Si complica sempre più la vicenda relativa al professionista ferrarese che, secondo due ex clienti, avrebbe trasferito tutti gli immobili a rischio di pignoramento in una nuova società creata ad hoc, in modo da non risarcire gli ex clienti del commercialista nonostante la condanna civile. Una sentenza che però non fuga tutti i dubbi sulla vicenda, visto che lo stesso Carletti, difeso dall’avvocato Massimo Bissi, nella denuncia depositata pochi giorni fa in procura, sottolinea come per gli stessi fatti la procura di Ferrara avesse chiesto l’archiviazione dall’accusa penale per truffa. Archiviazione che fu poi concessa dal tribunale di Ferrara in seguito a una perizia calligrafica sulle fatture del commercialista, che secondo i suoi accusatori erano state falsificate per far comparire in calce le loro firme.
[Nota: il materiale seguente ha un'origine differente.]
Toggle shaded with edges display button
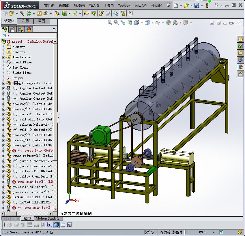This screenshot has width=245, height=236. coord(56,225)
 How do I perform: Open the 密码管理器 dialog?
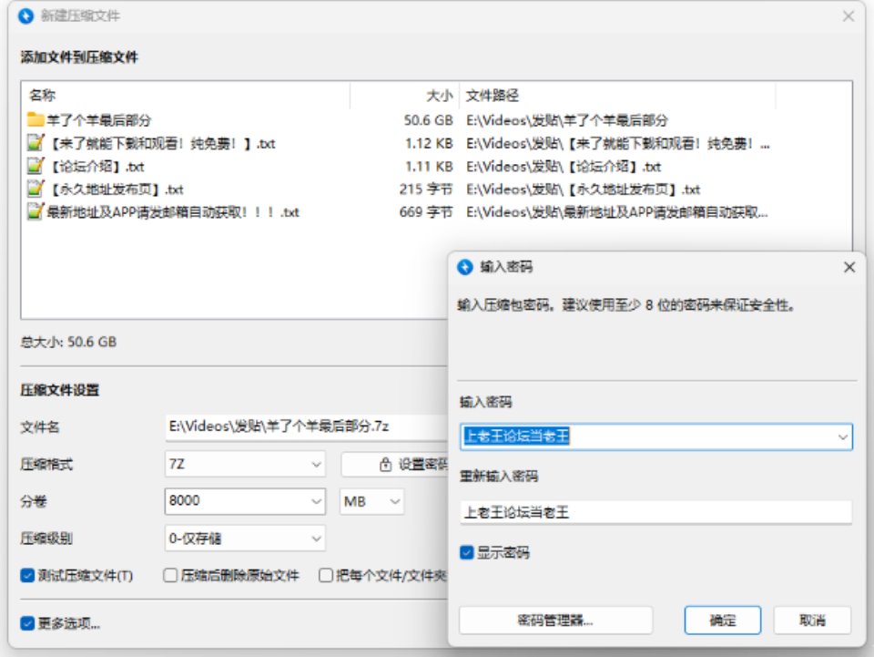pos(555,620)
Così non fu, visto che nella richiesta di archiviazione del pm si legge che “La perizia calligrafica confutava la M. come confutò precedentemente D. allorquando disconobbe la scrittura privata contenente l’impegno a pagare Carletti svariate centinaia di migliaia di euro come onorario per l’assistenza fiscale. Ordunque, l’approfondimento disposto dal Gip conferma che D. e M. cercano maldestramente di dimostrare un inganno che non ci fu”.
Le conclusioni del pm si trovano poche righe più in basso, dove si legge che “la tesi dell’artificio e del raggiro propugnata dai querelanti D. e M. è sostenuta essenzialmente dalle dichiarazioni rese da costoro che non appaiono testimoni completamente credibili avendo entrambi reso affermazioni oggettivamente contrarie al vero in ordine ad elementi di prova essenziali per la ricostruzione del fatto”. Ma se le accuse verso il commercialista sono state smentite, da cosa dipendono la condanna sul piano civile e – di conseguenza – il suo recente rinvio a giudizio? Nella denuncia Carletti sottolinea che il processo civile è ancora pendente (in fase di appello): quindi in caso di una sua vittoria in appello verrebbe a mancare anche il presupposto fondamentale del processo penale che lo vede imputato. Nel frattempo scatterà un’indagine anche nei confronti dei suoi accusatori, per stabilire definitivamente quale tra le due parti abbia cercato di approfittare e di arricchirsi sulle spalle dell’altra.